Jean-Eric Vergne is part of the new generation of French drivers on the Formula 1 grid and heading into his third season at the top level, his goal will be to make a defining impression after being overlooked by Red Bull in favour of his departing Toro Rosso team-mate Daniel Ricciardo.
Having debuted at the start of 2012, the then 22-year-old rookie frequently struggled in qualifying only to come alive on race day, with four solid eighth-place finishes giving him a higher championship finish than Ricciardo.
That trait was maintained to a lesser extent through 2013, with Vergne's race prowess not as well pronounced but Ricciardo's qualifying advantage far more evident as the young Aussie successfully won his battle against both Vergne and Kimi Raikkonen to replace Mark Webber at Red Bull.
The World Champions softened the blow by highlighting Ricciardo's greater experience as an explanatory factor behind their decision but, heading into 2014, Vergne's F1 career appears to stand on a critical pivot: it's now or never for 'JEV' to prove himself.
Vergne was promoted to an F1 race seat with an impressive junior record, having won the French Formula Renault 2.0 and British Formula Three championships.

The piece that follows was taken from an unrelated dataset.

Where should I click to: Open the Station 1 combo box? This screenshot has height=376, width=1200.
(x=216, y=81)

Much like just about every other F1 driver these days, Vergne started out in karting before moving to the French Formula Renault Campus in 2007 and comfortably winning the title. At the end of the season he became a member of Red Bull's esteemed junior programme at the age of 17.

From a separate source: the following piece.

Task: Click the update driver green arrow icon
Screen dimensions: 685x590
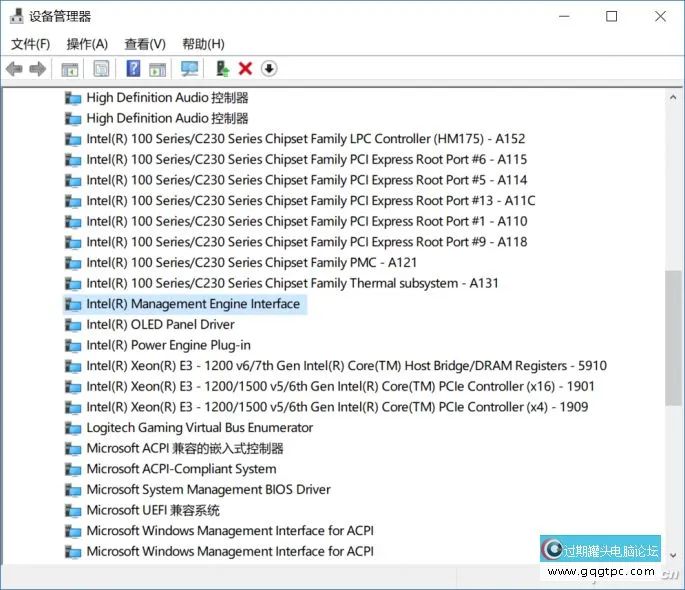Action: tap(222, 69)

The following season he competed in the Eurocup Formula Renault 2.0 and Formula Renault 2.0 West European Cup and walked away with the French Formula Renault 2.0 title. Although 2009 failed to yield silverware as he finished second in the Eurocup, he took the step up to the British Formula Three Championship in 2010 and claimed 13 wins for Carlin. Vergne followed in the footsteps of former STR driver Jaime Alguersuari and future team-mate Ricciardo, who won the title in 2008 and 2009 respectively. He also had stints in the GP3 Series and Formula Renault 3.5.

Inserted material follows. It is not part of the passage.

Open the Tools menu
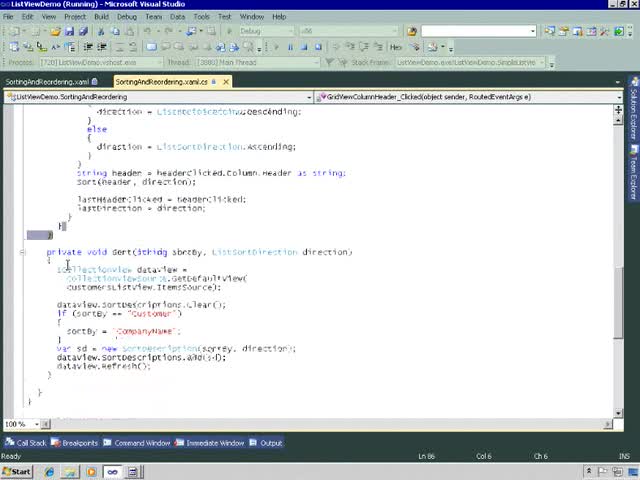Image resolution: width=640 pixels, height=480 pixels. pos(201,17)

Vergne's first taste of F1 action came at the end of the 2010 season when he took part in the Young Driver Test for Toro Rosso, a run-out that was followed by him being handed the test and reserve role duties for the 2011 season. He took another step forward when he took part in Friday practice sessions in three of the final four races of the year.
After dominating in the double title-winning RB7 during the 2011 Young Driver Test, it was clear that Red Bull had bigger things in mind for the Frenchman and it wasn't too long before he was confirmed as a Toro Rosso driver for 2012.
Although he was bundled out of a debut points finish on the last lap in Melbourne by Ricciardo, he starred next time out at Sepang in the pouring rain, bravely staying out in the downpour on intermediates which laid the platform for a fine eighth-place finish.
But with the team soon falling off the development pace, pressure began to build on Vergne to get out of Q1 on Saturdays - the Frenchman falling at the first hurdle eight times in the 20 races.
Three more points-scoring finishes followed at the end of 2012, but there were just three top-ten results in the entirety of 2013 - and none at all after June's Canadian GP.
Far better is required in 2014 if Vergne's nascent F1 career is to progress to a fourth season.